1766-01-15, de Voltaire [François Marie Arouet] à Jeanne Grâce Bosc Du Bouchet, comtesse d'Argental.

Oui mes divins anges, il faut absolument que vous veniez; sans quoy je prends tout net le parti de mourir.

Monsieur Henin vous logera très bien à la ville, et nous aurons le bonheur de vous posséder à la campagne. Je vous avertis que tout le tripot de Genève, et les députez de Zuric et de Berne désirent un homme de votre caractère. Il y avait eu bien des coups de fusil de tirez, et quelques hommes de tuez en 1737, lorsqu'on envoya un lieutenant général des armées du Roy, mais aujourdui il ne s'agit que d'expliquer quelques loix, et de ramener la confiance. Personne assurément n'y est plus propre que vous.

Je sens combien il vous en coûterait de vous séparer longtemps de Monsieur le Duc de Pralin, mais vous viendrez dans les beaux jours et pour un mois ou six semaines tout au plus, Monsieur Hennin vous enverra tout le procès à juger avec son avis et celuy des médiateurs suisses. Ce sera encor un grand avantage de pouvoir consulter à Paris les avocats en qui vous avez confiance, quoyque vous n'aiez pas besoin de les consulter. Lorsqu'enfin Monsieur le duc de Pralin aura aprouvé les loix proposées vous viendrez nous aporter la paix et le plaisir.

Monsieur Henin signera après vous, non seulement le traitté, mais l'établissement de la comédie. Ce qui reste dans Genève de pédants et de cuistres du seizième siècle, perdra ses mœurs sauvages. Ils deviendront tous français. Ils ont déjà notre argent; ils auront nos mœurs. Ils dépendront entièrement de la France, en conservant leur liberté.

Mr Hennin est l'homme du monde le plus capable de vous seconder dans cette belle entreprise. Il est plein d'esprit et de grâces, très instruit, conciliant, laborieux et fait pour plaire aux gens estimables et aux barbares.

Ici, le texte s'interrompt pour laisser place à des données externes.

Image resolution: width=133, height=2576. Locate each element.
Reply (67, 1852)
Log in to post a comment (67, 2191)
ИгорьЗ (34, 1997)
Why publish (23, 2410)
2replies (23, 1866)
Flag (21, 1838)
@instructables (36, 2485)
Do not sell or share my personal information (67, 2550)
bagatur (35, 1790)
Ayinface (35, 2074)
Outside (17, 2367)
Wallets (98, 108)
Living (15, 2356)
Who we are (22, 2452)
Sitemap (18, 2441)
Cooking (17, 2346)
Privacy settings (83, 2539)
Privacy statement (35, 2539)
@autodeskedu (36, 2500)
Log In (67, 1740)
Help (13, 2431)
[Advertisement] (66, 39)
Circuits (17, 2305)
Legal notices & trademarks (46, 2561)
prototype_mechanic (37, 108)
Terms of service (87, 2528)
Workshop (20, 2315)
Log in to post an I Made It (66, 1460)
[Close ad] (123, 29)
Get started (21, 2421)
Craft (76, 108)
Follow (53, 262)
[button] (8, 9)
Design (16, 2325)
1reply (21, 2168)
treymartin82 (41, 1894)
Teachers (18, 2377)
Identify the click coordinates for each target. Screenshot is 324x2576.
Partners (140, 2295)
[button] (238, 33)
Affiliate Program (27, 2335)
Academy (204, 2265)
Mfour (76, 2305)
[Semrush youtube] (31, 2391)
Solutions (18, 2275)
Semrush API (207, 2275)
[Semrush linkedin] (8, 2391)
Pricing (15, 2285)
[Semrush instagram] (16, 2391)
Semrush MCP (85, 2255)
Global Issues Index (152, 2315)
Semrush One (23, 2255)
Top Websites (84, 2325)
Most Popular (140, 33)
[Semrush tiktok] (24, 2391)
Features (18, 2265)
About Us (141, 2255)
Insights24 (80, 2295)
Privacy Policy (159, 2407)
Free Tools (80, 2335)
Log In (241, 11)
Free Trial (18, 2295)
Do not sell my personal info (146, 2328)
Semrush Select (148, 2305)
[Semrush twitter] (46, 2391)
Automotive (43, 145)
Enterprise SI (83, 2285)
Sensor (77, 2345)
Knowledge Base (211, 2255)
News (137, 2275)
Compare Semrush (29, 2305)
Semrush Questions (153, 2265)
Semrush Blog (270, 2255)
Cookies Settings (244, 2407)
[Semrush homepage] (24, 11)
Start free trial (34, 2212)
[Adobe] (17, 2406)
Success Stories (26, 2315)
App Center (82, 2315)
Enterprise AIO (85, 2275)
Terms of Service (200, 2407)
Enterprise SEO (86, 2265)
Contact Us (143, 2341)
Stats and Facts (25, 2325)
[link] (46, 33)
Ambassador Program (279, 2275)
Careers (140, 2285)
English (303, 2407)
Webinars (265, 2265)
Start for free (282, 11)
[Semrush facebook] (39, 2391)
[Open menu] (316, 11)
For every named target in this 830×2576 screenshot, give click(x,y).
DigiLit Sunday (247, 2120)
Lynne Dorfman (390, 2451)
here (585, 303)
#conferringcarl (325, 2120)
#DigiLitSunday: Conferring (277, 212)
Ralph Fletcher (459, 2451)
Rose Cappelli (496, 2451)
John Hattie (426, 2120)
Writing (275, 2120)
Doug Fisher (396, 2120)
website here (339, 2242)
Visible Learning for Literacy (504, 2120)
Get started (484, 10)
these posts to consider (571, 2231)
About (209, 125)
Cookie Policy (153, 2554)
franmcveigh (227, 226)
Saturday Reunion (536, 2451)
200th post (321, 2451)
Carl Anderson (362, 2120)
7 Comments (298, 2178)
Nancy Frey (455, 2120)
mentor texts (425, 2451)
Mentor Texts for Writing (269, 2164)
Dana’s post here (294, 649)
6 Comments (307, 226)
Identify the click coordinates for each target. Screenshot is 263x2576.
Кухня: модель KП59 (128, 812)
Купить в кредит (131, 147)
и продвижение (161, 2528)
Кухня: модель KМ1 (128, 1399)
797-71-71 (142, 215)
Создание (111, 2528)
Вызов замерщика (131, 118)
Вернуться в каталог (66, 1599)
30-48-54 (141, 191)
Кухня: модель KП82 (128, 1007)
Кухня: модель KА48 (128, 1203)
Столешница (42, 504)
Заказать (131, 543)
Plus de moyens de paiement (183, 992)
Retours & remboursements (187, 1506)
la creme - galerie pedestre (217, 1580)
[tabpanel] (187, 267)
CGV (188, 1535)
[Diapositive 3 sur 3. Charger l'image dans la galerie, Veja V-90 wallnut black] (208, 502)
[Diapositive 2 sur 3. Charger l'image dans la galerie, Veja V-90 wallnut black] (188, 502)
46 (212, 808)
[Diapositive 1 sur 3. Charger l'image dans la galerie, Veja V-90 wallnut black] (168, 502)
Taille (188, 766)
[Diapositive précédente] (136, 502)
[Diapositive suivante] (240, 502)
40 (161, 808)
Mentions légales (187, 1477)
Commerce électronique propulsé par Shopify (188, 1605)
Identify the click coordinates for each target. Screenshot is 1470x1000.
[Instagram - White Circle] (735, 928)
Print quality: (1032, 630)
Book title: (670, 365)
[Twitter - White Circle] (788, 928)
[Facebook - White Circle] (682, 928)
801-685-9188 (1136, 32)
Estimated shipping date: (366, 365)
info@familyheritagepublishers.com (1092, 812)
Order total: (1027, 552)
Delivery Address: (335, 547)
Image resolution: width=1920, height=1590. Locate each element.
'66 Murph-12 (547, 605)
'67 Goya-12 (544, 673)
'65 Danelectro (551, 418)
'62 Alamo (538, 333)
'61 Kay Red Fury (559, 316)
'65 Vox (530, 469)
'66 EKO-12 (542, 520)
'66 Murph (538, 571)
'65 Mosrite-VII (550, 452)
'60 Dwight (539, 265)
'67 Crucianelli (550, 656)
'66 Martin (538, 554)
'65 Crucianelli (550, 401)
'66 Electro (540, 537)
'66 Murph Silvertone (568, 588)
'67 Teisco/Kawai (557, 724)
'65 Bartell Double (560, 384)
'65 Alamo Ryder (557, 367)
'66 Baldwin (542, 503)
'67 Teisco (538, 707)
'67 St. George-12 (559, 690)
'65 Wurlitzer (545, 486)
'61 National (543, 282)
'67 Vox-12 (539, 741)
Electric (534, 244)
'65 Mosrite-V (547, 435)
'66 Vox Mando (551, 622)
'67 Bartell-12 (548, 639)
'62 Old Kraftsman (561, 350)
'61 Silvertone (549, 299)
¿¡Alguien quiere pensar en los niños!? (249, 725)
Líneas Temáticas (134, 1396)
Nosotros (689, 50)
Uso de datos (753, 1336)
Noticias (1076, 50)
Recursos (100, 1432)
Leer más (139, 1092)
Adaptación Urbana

Au reste le jeune exjesuite vous attend après pâques. Je vous répète qu'on est très content de sa conduitte dans la province. Il n'a eu nulle part ny au dictionaire philosophique, ny aux lettres des sieurs Covelle et Beaudinet. Il a toujours preuve en main. Il dit qu'il est acoutumé à être calomnié par les Frérons, mais que l'innocence ne craint rien, que non seulement on ne peut lui reprocher aucun écrit équivoque, mais que s'il en avait fait dans sa jeunesse il les désavouerait, comme st Augustin s'est rétracté. Il ne se départira pas plus de ces principes que du culte de latrie qu'il vous a voué.

V.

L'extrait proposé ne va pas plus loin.